Google Pixel: A Sign of Google’s Shift Towards Consumer Hardware

By Niranjan Senthilkumar ’20

google-pixelLast Tuesday, Google hosted its highly anticipated hardware-themed event in San Francisco, where it revealed a range of new and exciting hardware products in a move that CEO Sundar Pichai states “to blend new software and hardware together.” The headline of this event was the unveiling of Google’s new line of phones: Google Pixel, which many people are saying is a move that puts Google in head-on competition with Samsung and Apple in the premium smartphone market.

The new line of phones come in two sizes, Google Pixel and Google Pixel XL, and hosts a significant number of features that VP of Product Management Brian Rakowski states, “will set Google apart from the competition.” These features include a new built-in assistant “Google Assistant,” a 12-megapixel camera capable of 4K video, unlimited storage, a new battery that can charge 7 hours in 15 minutes, and the first smartphone compatible with VR.

The unveiling of Google Pixel follows Google’s decision to kill off its line of Nexus phones, a move that highlights Google’s move to have Pixel as the head brand name of its mobile division.

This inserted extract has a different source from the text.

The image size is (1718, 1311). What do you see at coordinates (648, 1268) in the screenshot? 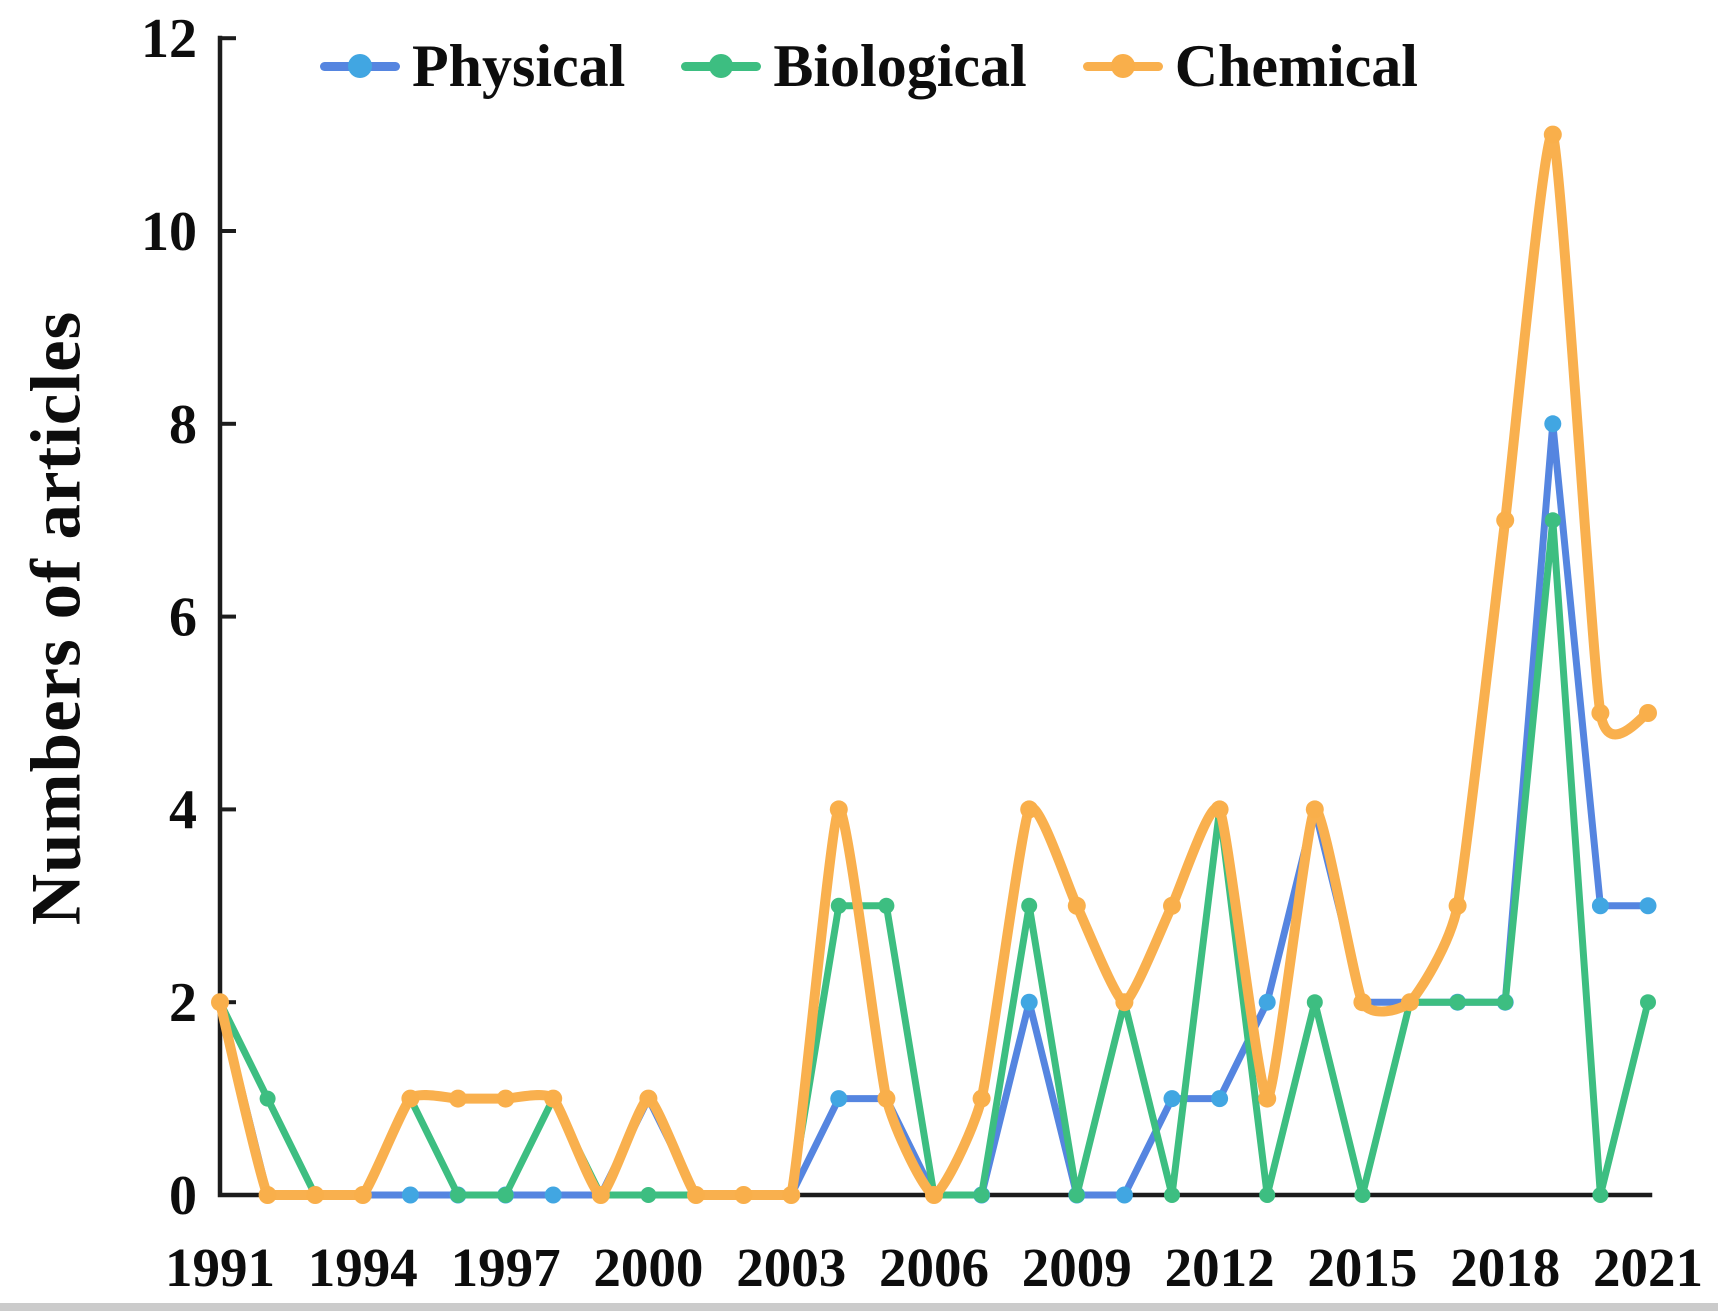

According to a spokesperson at Google, they have “no plans to ever make another Nexus product,” a move that marks a shift in Google’s mobile division from a small but enthusiastic developer community (Project ARYA) to a leap towards head-to-head competition with Microsoft, Samsung, and Apple.

Google Pixel, however, is not meant to be only about Google’s dive into the premium smartphone market. Along with Pixel, a slew of hardware revealed at Google’s hardware event shows a clear move towards a branding of their own line of products. In the past, Google has had some success and failures with the hardware market, including popular products like Google Chromecast, and not-so-popular products such as Google Glass. It is clear from this hardware event that Google aims to vertically integrate its software and hardware and create an experience that is unique to Google in the same way Apple has its own “experience.”

Such a move, however, will be hard to replicate, including many mixed reactions and criticism about Google Pixel. Besides the high pricing of Google Pixel starting at $649, its very similar look and feel to Apple’s line of iPhones, and only being available to Verizon carriers, many people are skeptical of whether or not Google Pixel will bring anything new to the “smartphone table.” Google states that it aims to differentiate itself with its user experience and software, a bet that many people aren’t too keen on taking.

Nevertheless, it will be interesting to see how Google moves forward with Google Pixel and its new line of hardware. The new endeavor leaves little room for error on Google’s part, but only time will tell whether or not Google will be able to again try and establish a presence in the consumer hardware market.